Court Opinion

ID: 9467028
Source: CourtListenerOpinion
Date Created: 2023-08-05 01:36:04.963269+00
Date Added: 2024-06-11T17:40:06.569960
License: Public Domain

BRIGHT, Circuit Judge,
dissenting.
I respectfully dissent.
The majority in this case holds that an inquiry by a state court judge into the numerical division of an undischarged jury does not violate due process. In my view, this holding contravenes the explicit language of Brasfield v. United States, 272 U.S. 448, 47 S.Ct. 135, 71 L.Ed. 345 (1926), wherein the Supreme Court held that “it [is] essential to the fair and impartial conduct of the trial, that the inquiry itself should be regarded as ground for reversal.” Id. at 450, 47 S.Ct. at 135, 71 L.Ed. 345.
The majority decides that the holding in Brasfield does not apply to the case at hand because it represents only an exercise of the Court’s supervisory power over the lower federal courts. Admittedly, the question of Brasfield’s constitutional grounding is not free from doubt, for the Court did not specify the source of its authority. Yet the Court employed language that sweeps broadly and closely resembles that found in other due process holdings, notably those that have extended federal constitutional guarantees to the states via the fourteenth amendment. E. g., Gideon v. Wainwright, 372 U.S. 335, 342, 83 S.Ct. 792, 795, 9 L.Ed.2d 799 (1963) (right to counsel is “fundamental and essential to a fair trial”); Duncan v. Louisiana, 391 U.S. 145, 149, 88 S.Ct. 1444, 1447, 20 L.Ed.2d 491 (1968) (“trial by jury in criminal cases is fundamental to the American scheme of justice”).1 In my view, the due process clause (read in conjunction with the right to jury trial) clearly prohibits judicial coercion of a jury.2 Given the Court’s empirical determination in Brasfield that a numerical inquiry is inherently coercive, the Constitution not only supports, the holding in that case but also requires the same result here.
Apart from the force of the Court’s language in Brasfield, I believe that the majority’s attempt to examine “the totality of the circumstances” in this case raises serious problems.

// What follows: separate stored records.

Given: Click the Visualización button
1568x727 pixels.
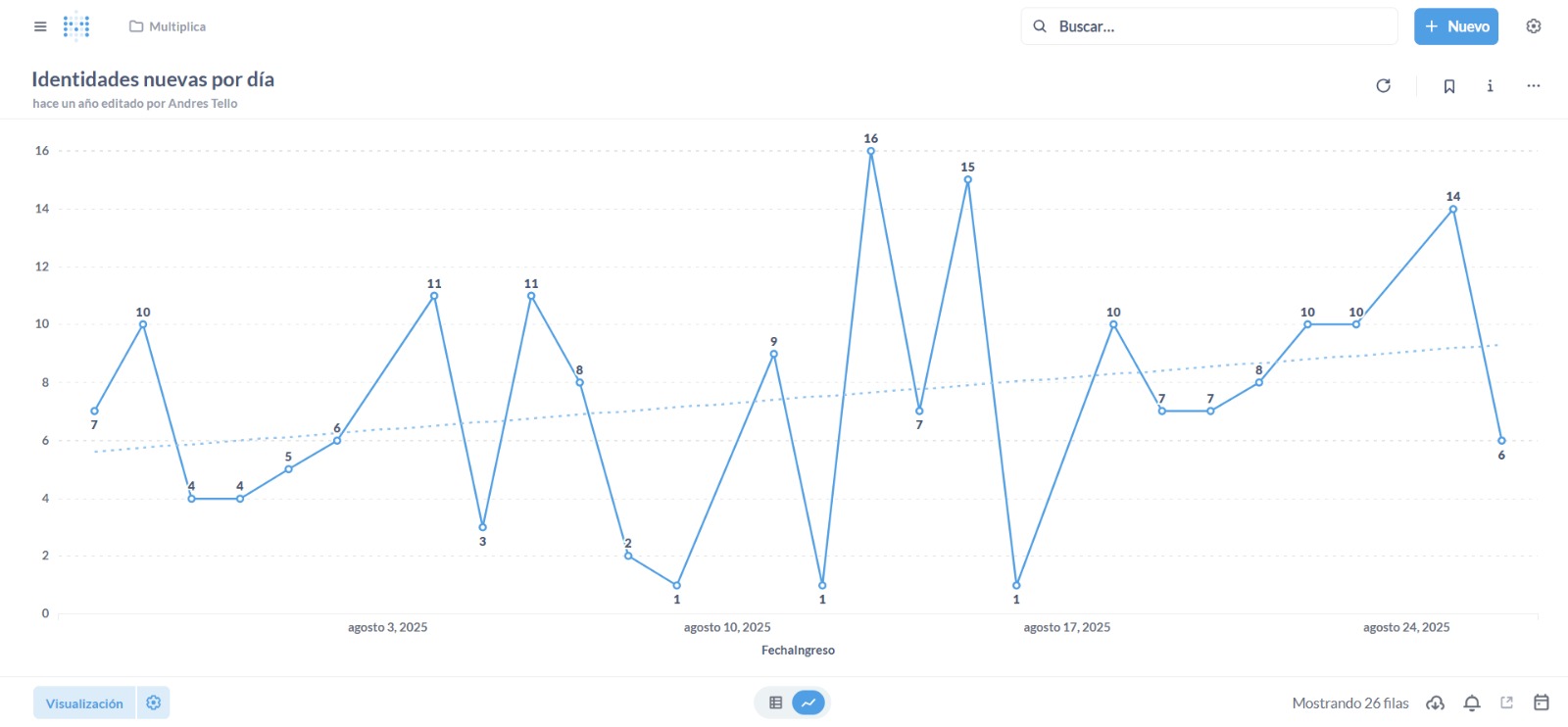Looking at the screenshot, I should point(84,703).

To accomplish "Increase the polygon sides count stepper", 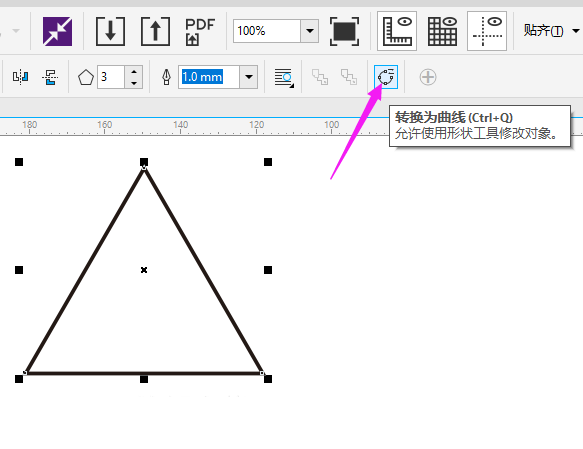I will point(134,71).
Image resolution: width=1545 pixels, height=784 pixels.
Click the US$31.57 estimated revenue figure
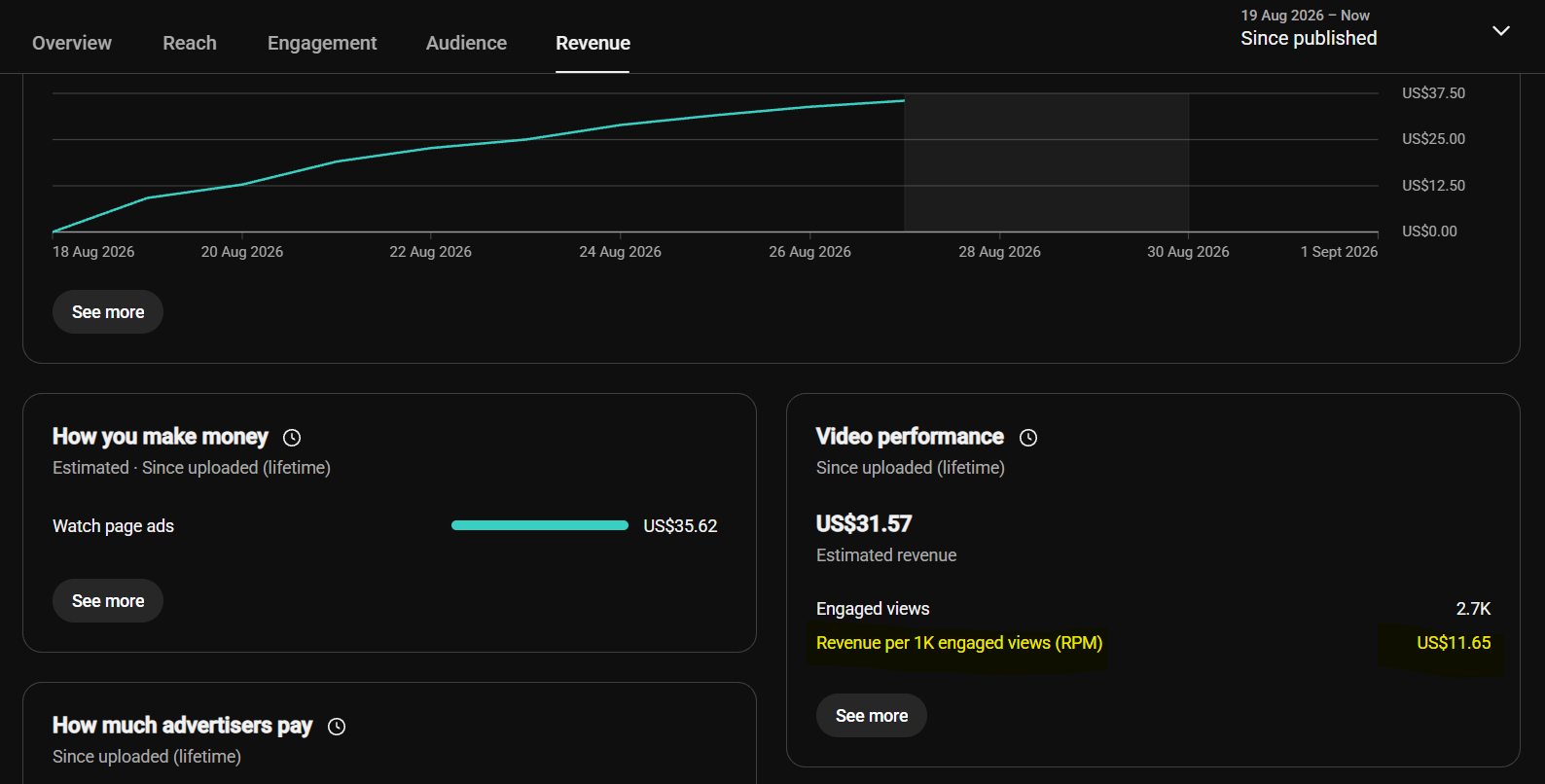coord(864,524)
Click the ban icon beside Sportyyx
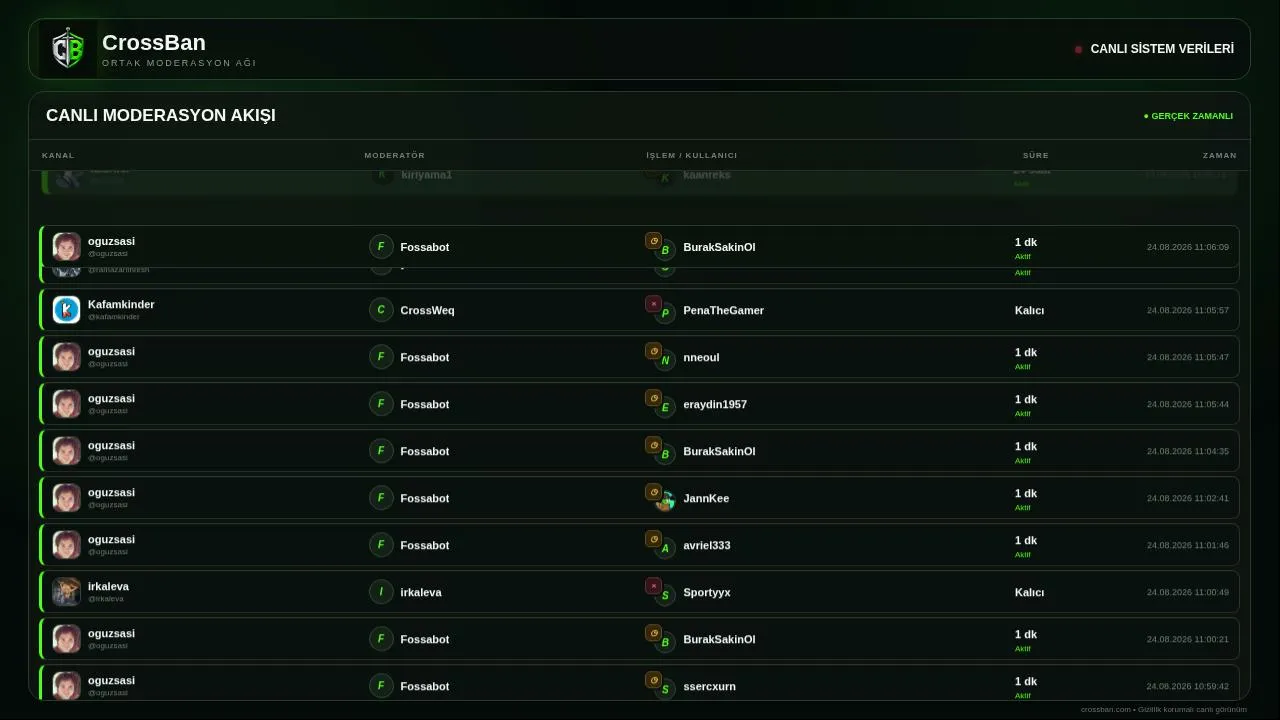1280x720 pixels. pyautogui.click(x=654, y=586)
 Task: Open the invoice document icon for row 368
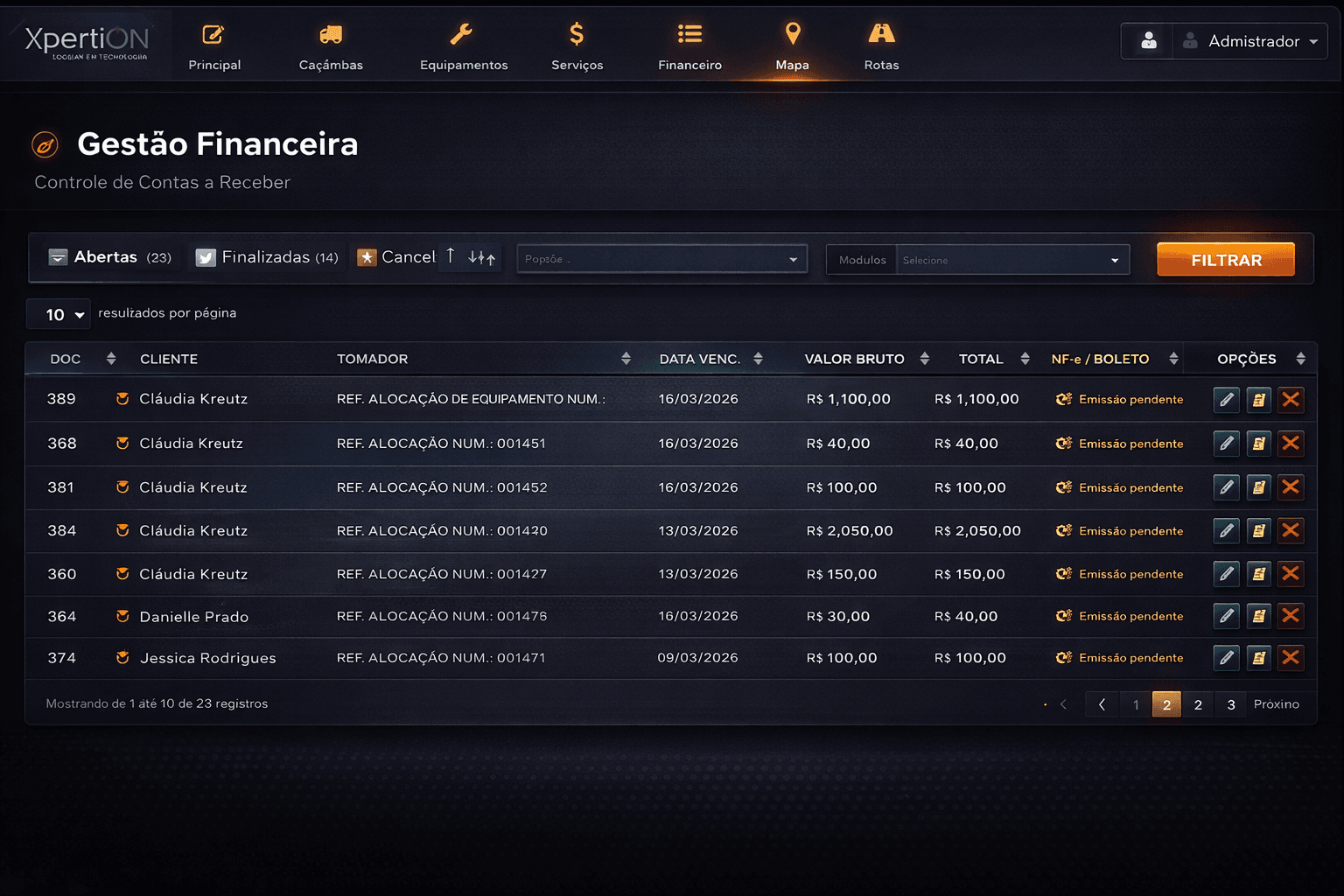pos(1258,444)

The majority essays to discover the effects on the jury of the judge’s inquiry and Allen charge even though, as the Court aptly noted in Brasfield, the determining factors often “cannot properly be known to the trial judge or to the appellate courts.” Brasfield v. United States, supra, 272 U.S. at 450, 47 S.Ct. at 136, 71 L.Ed. 345. It follows that the court is inextricably drawn into a thicket where it lacks any reliable map or compass. Cf. Jenkins v. United States, 380 U.S. 445, 85 S.Ct. 1059, 13 L.Ed.2d 957 (1965) (per curiam) (holding that, under all the circumstances, a supplemental instruction that the jury must reach a verdict was coercive); Jones v. Norvell, 472 F.2d 1185 (6th Cir.), cert. denied, 411 U.S. 986, 93 S.Ct. 2275, 36 L.Ed.2d 964 (1973) (holding that under all the circumstances, a state judge’s numerical inquiry and Allen charge warranted habeas corpus relief). I would hold that because the judge’s inquiry in this ease was coercive at least in tendency,3 it “is not to be sane*1050tioned.” Brasfíeld v. United States, supra, 272 U.S. at 450, 47 S.Ct. at 136, 71 L.Ed. 345. Accordingly, I dissent.

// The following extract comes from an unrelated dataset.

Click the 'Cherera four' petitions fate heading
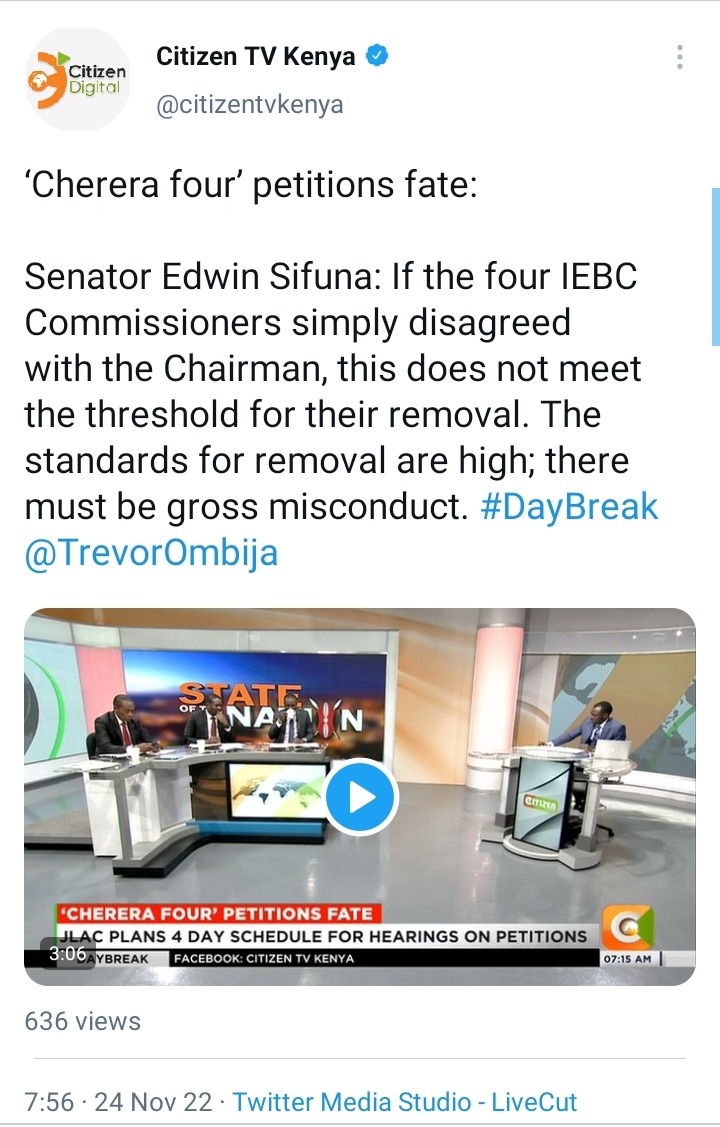 pyautogui.click(x=251, y=184)

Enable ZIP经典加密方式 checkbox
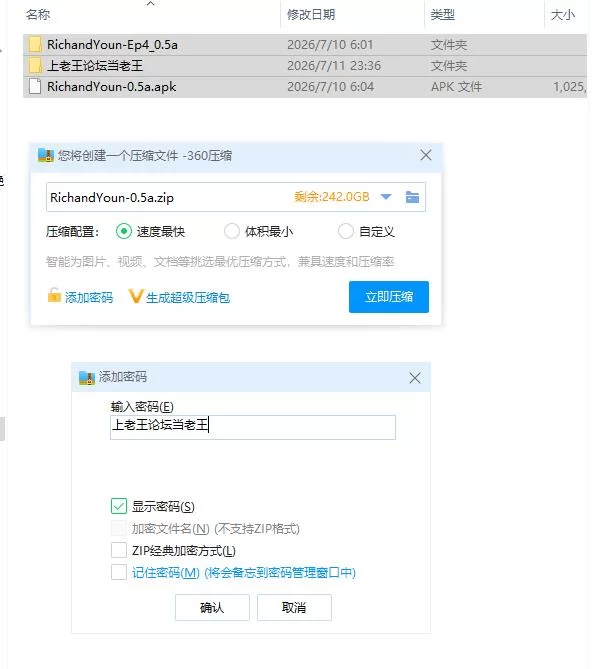pos(119,550)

. By contrast, the Court has typically exercised its supervisory authority in furtherance of some narrower rule of evidence or procedure. E. g., Mallory v. United States, 354 U.S. 449, 77 S.Ct. 1356, 1 L.Ed.2d 1479 (1957) (preserving Fed.R.Crim.P. 5(a)); United States v. Hale, 422 U.S. 171, 95 S.Ct. 2133, 45 L.Ed.2d 99 (1975) (weighing prejudicial impact of evidence regarding pretrial silence against its probative value); Marshall v. United States, 360 U.S. 310, 79 S.Ct. 1171, 3 L.Ed.2d 1250 (1959) (per curiam) (granting a new trial where excluded prejudicial evidence nonetheless reached members of the jury).

. In the words of Judge Winter, dissenting in Ellis v. Reed, 596 F.2d 1195 (4th Cir.), cert. denied, 444 U.S. 973, 100 S.Ct. 468, 62 L.Ed.2d 388 (1979),
Preservation of the purity of the jury’s deliberations is furtherance of a constitutional objective, not merely the exercise of supervisory power for a desirable but non-constitutional purpose, [Id. at 1202.]